Hi, could a maintainer please approve and run the pending workflows for this PR? They’re currently blocked with “2 workflows awaiting approval”. Thanks!
Thank you very much for taking the time to read it and for your thoughtful comments! Yes, I am the first author of the paper. Let me clarify the relation between MPOP and LoRA. 1. Historical context and conceptual relation: MPOP was proposed slightly earlier than LoRA and falls into the same family of parameter-efficient tuning methods. The key idea of MPOP is to introduce a structure-agnostic low-dimensional adaptation without modifying the model architecture, which makes it highly deployment-friendly. 2. Mathematical formulation: While LoRA constrains parameter updates to a low-rank subspace using \Delta W = BA, MPOP decomposes the parameter matrix W into multiple smaller tensors through a tensor-network representation (we use 5 in the paper). Conceptually, LoRA can be seen as a special case of MPOP where the number of decomposition cores is 2. Therefore, expressing MPOP in a LoRA-style formulation is straightforward by viewing each MPO core as an intermediate low-rank projection. 3. Implementation plan: Since MPOP can be viewed as a LoRA variant, I fully agree that it makes sense to implement it under the LoraVariant subclass. I’ll refactor the implementation accordingly. 4. Code adjustments: • I’ll vendor the minimal code from matrix2mpo_plus directly into a new mpo_utils.py file to remove the external dependency. • I’ll translate all Chinese comments into English. • I’ll separate the example script instead of editing the existing one.

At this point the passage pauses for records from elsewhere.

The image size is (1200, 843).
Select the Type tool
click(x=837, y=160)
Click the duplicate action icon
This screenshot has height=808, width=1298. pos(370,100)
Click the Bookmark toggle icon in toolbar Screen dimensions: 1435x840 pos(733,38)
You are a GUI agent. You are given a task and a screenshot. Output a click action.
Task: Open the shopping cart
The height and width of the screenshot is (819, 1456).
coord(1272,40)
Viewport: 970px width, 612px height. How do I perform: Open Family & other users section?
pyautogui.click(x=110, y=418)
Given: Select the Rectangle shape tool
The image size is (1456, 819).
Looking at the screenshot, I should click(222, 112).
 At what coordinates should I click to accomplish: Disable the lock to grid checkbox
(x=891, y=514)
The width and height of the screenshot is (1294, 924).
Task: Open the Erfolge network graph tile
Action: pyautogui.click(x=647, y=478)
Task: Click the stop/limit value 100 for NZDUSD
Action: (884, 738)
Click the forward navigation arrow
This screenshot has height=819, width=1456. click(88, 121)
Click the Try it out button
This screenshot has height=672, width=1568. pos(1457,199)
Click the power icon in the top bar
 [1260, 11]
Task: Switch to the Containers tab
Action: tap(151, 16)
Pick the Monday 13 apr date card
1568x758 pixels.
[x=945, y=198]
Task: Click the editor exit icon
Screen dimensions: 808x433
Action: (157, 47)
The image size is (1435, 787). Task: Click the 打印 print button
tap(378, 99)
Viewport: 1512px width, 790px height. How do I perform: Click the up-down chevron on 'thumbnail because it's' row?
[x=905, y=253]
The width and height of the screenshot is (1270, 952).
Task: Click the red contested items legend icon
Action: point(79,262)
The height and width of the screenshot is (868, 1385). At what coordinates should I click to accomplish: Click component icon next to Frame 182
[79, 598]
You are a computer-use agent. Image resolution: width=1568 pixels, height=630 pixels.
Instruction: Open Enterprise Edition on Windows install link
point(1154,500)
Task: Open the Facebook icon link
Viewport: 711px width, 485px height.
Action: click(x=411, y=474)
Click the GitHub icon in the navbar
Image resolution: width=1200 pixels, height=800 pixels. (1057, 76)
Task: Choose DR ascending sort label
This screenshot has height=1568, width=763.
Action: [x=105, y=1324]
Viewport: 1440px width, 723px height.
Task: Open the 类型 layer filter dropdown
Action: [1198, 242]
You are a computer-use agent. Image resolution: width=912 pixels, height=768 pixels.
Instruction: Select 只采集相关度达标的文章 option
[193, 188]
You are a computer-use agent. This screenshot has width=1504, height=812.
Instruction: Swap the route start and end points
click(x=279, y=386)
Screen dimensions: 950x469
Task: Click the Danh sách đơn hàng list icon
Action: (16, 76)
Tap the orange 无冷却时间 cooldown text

I’ll push these updates shortly. Thank you again for the clear guidance and for helping make this integration cleaner!
Thanks for answering my questions, your answers make sense.
MPOP decomposes the parameter matrix W into multiple smaller tensors through a tensor-network representation (we use 5 in the paper). Conceptually, LoRA can be seen as a special case of MPOP where the number of decomposition cores is 2
IIUC, this would correspond to n=2 in Eq. 1 of the paper, is that right? Do you have data on how well MPOP performs with n=2? I could only find Fig. 2b with the reconstruction error, but no experimental results.
I’ll push these updates shortly.
Thanks, looking forward to it.
This issue has been automatically marked as stale because it has not had recent activity. If you think this still needs to be addressed please comment on this thread.